Oppo, the prominent Chinese smartphone manufacturer, has made the surprising decision to disband its chip design unit, Zeku, due to weak global demand and the need to cut costs. This move has caught many off guard, especially considering the escalating geopolitical tensions between China and the United States, which have threatened the supply chain of Chinese firms. Oppo will now have to rely on third-party chip partners instead of bolstering its in-house chip development.

Although Oppo maintained its position as the world’s fourth-largest smartphone vendor in Q1 2023, it experienced an 8% drop in shipments, according to market research firm Canalys. This decline in shipments was not unique to Oppo, as all of the top phone makers, except Apple, saw a decrease. Overall, the global smartphone market contracted by 13% during the quarter.

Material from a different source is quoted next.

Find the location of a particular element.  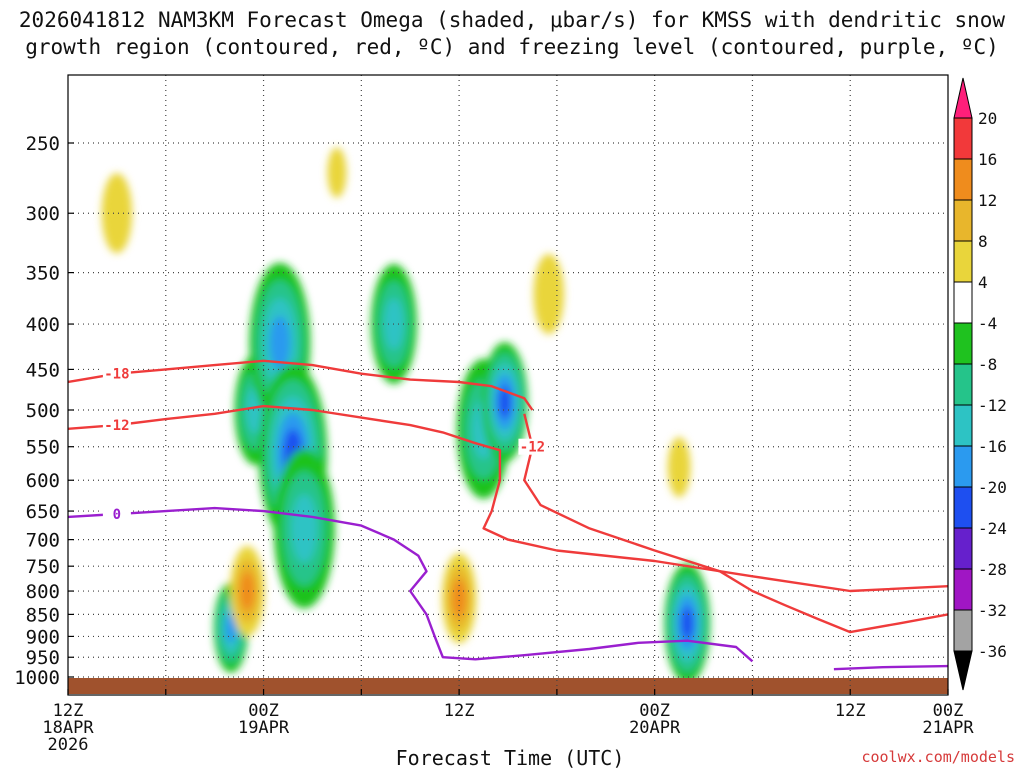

Oppo released a statement today to explain its decision to discontinue Zeku, its once-promising chip team. The statement cited uncertainties in the global economy and the smartphone industry as the primary factors driving the need for difficult adjustments for long-term development. Consequently, the company decided to cease the operation of Zeku.

Back in December 2021, Zeku introduced its first self-developed chipset, the MariSilicon X, a neural processing unit aimed at enhancing photo and video performance through machine learning. This move mirrored Apple’s strategy of bringing chip design in-house. Zeku even established a research base in Palo Alto.

The sudden discontinuation of Zeku is surprising, particularly since the team was actively hiring over 100 positions just a month ago, as indicated on their LinkedIn page.

The impact of this decision on Zeku’s more than 2,000 employees remains uncertain. The chip design unit has been offering competitive salaries to attract talent from established chip firms. For now, Oppo has not disclosed the future plans for the team, only stating that it will appropriately handle related matters and continue delivering excellent products and services to users worldwide.

Oppo’s decision to disband its chip design unit reflects the ongoing challenges faced by Chinese smartphone companies in their pursuit of greater control over the semiconductor supply chain. This struggle has been evident with Huawei, which lost access to advanced chips from the United States due to sanctions imposed during the Trump era. Huawei’s efforts to develop its own high-end chips through HiSilicon faced setbacks when major foundries were no longer available to manufacture them. As a result, the company resorted to spinning off its budget handset brand, Honor, as a means to help the subsidiary navigate the sanctions that have significantly impacted Huawei’s consumer business. This move was seen as an attempt to find alternative routes to sustain the brand amidst the challenges posed by the sanctions.